HC Deb 15 November 1888 vol 330 cc1241-2
MR. CUNNINGHAME GRAHAM (Lanark, N.W.)

asked the Secretary of State for the Home Department, If he can give any information as to the dispersing of the meeting on Clerkenwell Green on the night of Tuesday, November 13? He also wished to know whether the attention of the right hon. Gentleman had been called to some observations of Mr. Lushington, the magistrate, to the effect that the police, in dispersing the crowd, were doing no more than their duty; and how the right hon. Gentleman reconciled that statement with the one he made yesterday, to the effect that no force had been used in dispersing the meeting?

MR. J. ROWLANDS (Finsbury, E.)

asked whether the attention of the right hon. Gentleman had been called to the statement that the mounted police rode in among the people who were leaving, in order to break them up into small knots; and whether the police had special orders from the Home Office to attempt to disperse the people in that way?

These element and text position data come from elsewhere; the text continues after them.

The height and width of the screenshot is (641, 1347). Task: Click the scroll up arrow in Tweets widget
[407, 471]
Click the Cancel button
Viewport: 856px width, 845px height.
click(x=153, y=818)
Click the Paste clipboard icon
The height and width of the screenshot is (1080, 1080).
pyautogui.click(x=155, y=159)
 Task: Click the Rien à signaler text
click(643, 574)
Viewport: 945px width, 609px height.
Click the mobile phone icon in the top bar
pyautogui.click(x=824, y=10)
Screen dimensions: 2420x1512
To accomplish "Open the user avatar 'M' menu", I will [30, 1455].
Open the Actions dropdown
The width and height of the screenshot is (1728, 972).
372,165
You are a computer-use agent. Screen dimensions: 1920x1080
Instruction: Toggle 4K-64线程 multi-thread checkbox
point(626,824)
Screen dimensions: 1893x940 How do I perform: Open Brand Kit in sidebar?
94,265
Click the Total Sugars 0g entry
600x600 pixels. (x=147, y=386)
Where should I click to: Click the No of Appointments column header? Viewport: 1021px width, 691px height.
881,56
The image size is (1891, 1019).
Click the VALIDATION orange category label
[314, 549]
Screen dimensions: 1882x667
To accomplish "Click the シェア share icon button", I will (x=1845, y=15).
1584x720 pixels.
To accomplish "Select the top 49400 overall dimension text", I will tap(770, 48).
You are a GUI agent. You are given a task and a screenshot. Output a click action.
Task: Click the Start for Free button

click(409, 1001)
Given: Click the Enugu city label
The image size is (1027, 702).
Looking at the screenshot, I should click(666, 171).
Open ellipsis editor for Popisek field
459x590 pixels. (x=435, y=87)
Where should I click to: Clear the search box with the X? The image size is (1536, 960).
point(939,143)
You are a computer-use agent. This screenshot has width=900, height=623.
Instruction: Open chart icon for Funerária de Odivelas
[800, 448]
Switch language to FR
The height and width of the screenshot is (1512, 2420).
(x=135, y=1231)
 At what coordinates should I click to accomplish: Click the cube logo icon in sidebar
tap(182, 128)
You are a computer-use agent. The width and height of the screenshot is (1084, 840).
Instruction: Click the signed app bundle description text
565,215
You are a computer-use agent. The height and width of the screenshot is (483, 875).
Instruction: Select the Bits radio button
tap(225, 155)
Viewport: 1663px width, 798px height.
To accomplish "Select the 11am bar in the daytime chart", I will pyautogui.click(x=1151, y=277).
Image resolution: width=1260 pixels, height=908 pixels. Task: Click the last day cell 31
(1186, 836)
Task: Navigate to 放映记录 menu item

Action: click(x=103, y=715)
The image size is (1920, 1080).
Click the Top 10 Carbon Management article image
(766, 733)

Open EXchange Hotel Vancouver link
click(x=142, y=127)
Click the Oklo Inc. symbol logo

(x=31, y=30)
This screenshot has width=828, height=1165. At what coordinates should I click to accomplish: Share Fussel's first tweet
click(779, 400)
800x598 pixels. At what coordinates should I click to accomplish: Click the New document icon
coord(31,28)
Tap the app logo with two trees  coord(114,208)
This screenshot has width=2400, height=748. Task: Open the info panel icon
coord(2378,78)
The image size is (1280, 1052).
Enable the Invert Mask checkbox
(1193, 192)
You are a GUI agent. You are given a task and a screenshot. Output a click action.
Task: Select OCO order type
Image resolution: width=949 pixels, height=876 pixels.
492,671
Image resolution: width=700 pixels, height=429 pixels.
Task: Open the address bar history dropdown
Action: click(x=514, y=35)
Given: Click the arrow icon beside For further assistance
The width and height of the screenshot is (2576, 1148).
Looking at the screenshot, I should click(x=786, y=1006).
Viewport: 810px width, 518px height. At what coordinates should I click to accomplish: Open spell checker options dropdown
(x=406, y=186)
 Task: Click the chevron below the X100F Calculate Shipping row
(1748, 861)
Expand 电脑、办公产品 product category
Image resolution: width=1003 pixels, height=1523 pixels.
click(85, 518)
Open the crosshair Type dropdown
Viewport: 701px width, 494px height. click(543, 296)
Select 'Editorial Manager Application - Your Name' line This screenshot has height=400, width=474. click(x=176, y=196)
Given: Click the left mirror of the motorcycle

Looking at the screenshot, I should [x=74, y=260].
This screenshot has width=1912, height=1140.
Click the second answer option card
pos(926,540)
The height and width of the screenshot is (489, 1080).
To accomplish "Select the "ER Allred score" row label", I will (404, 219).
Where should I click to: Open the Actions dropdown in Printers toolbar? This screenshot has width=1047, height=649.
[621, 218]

THE SECRETARY OF STATE (Mr. MATTHEWS) (Birmingham, E.)

I have made further inquiries since my statement of yesterday, and I have again been assured by the Superintendent of the district that the meeting was in no way dispersed or disturbed, nor was any effort made to break up any procession. In his further Question the hon. Member alludes to some expressions used by Mr. Lushington. I have only seen them in the newspaper this morning; I do not find them in such other reports as I have been able to refer to. From the evidence before me I gather that what was before the magistrate was not any attack or assault by the police upon the meeting or those leaving, but their moving on a knot of persons who obstructed the passing of a Post Office van, this being quite an isolated incident. With regard to the Question of the hon. Member for Finsbury, I have no information on the point. Such information as I have is opposed to the suggestion that the mounted police rode among the people leaving the meeting. Certainly, there were no orders, special or otherwise, from the Home Office directing the mounted police to break up the meeting.

MR. CUNNINGHAME GRAHAM

Will the right hon. Gentleman inquire into Mr. Lushington's remarks, as I am personally responsible for having called the meeting together?

MR. MATTHEWS

Certainly, Sir; I should have done so if time had allowed.

MR. PICKERSGILL (Bethnal Green, S.W.)

asked, whether the mounted men were under the command of the Superintendent of the district, or someone else?

MR. J. ROWLANDS

asked, whether the right hon. Gentleman would make inquiries as to whether it was not a distinct procession that was leaving the meeting into which the police rode; and whether the obstruction of the Post Office van did not occur on Clerkenwell Green itself?

MR. MATTHEWS

I have given the hon. Member the whole of the information in my possession.